(ENTRIES SHOWN Opens)

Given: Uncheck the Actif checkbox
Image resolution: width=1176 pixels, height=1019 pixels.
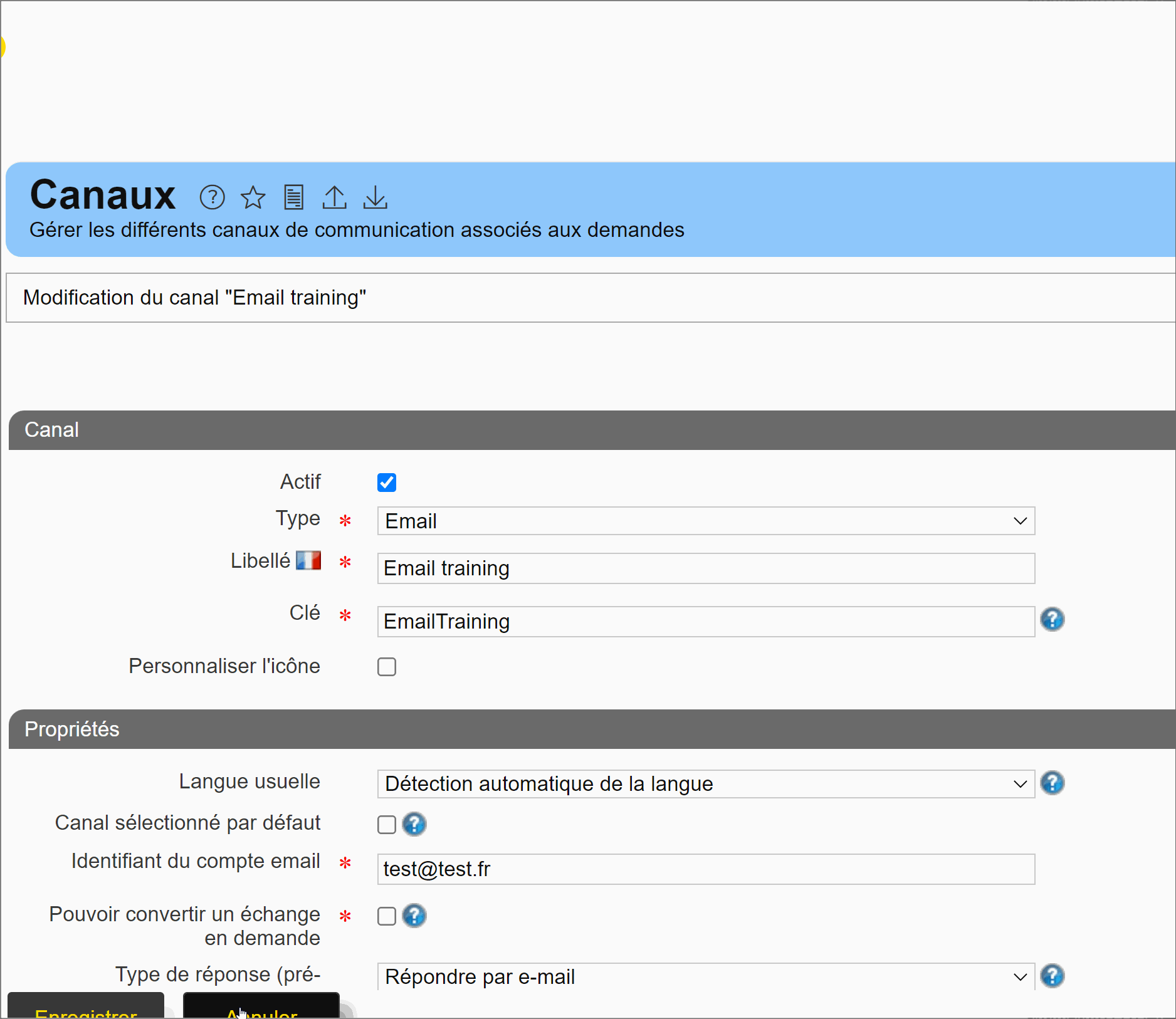Looking at the screenshot, I should 387,483.
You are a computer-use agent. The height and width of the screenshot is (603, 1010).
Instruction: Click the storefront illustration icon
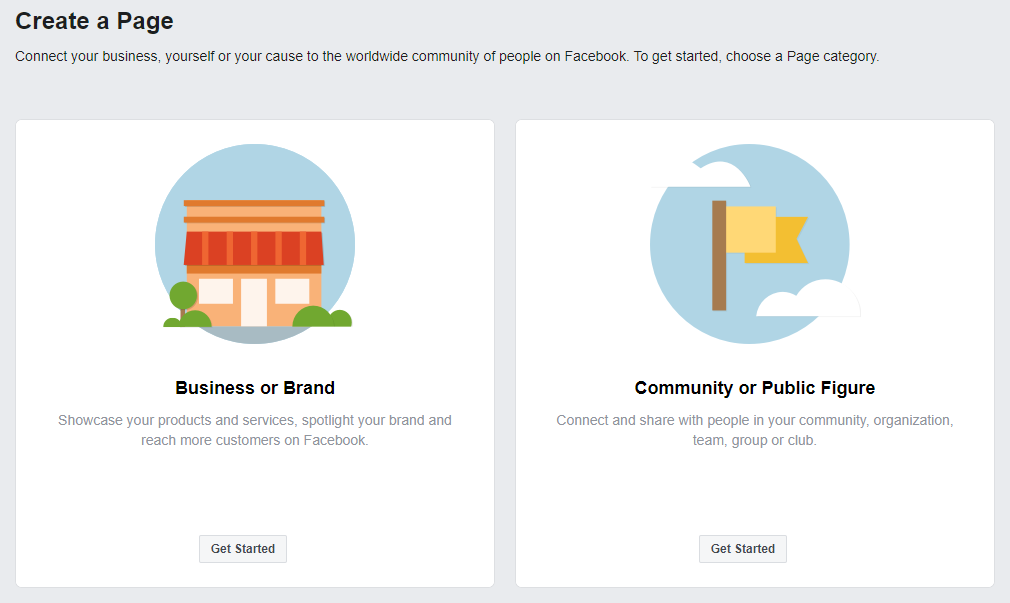(254, 244)
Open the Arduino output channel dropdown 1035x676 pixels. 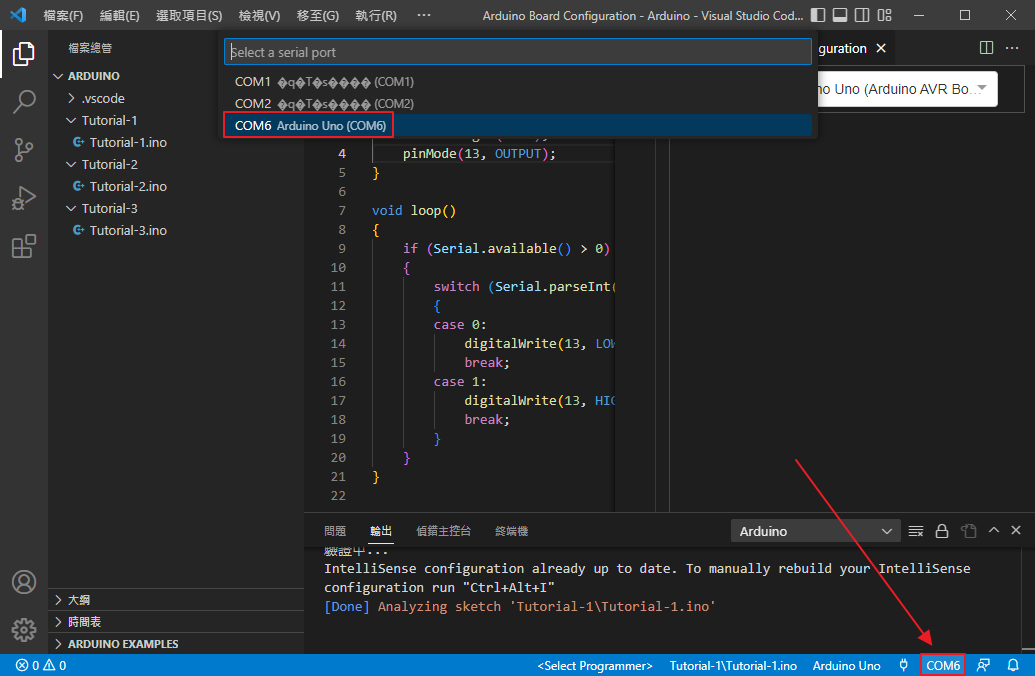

(ENTRIES SHOWN Closes)

## TASK DIRECTIONS
What is needed is a verbatim copy of the material, minus its pictures.

## PROBLEM SOLUTION
Given: Uncheck the Actif checkbox
Image resolution: width=1176 pixels, height=1019 pixels.
Looking at the screenshot, I should 387,483.
You are a computer-use agent. The height and width of the screenshot is (603, 1010).
Instruction: Click the storefront illustration icon
(254, 244)
Open the Arduino output channel dropdown 1035x676 pixels. 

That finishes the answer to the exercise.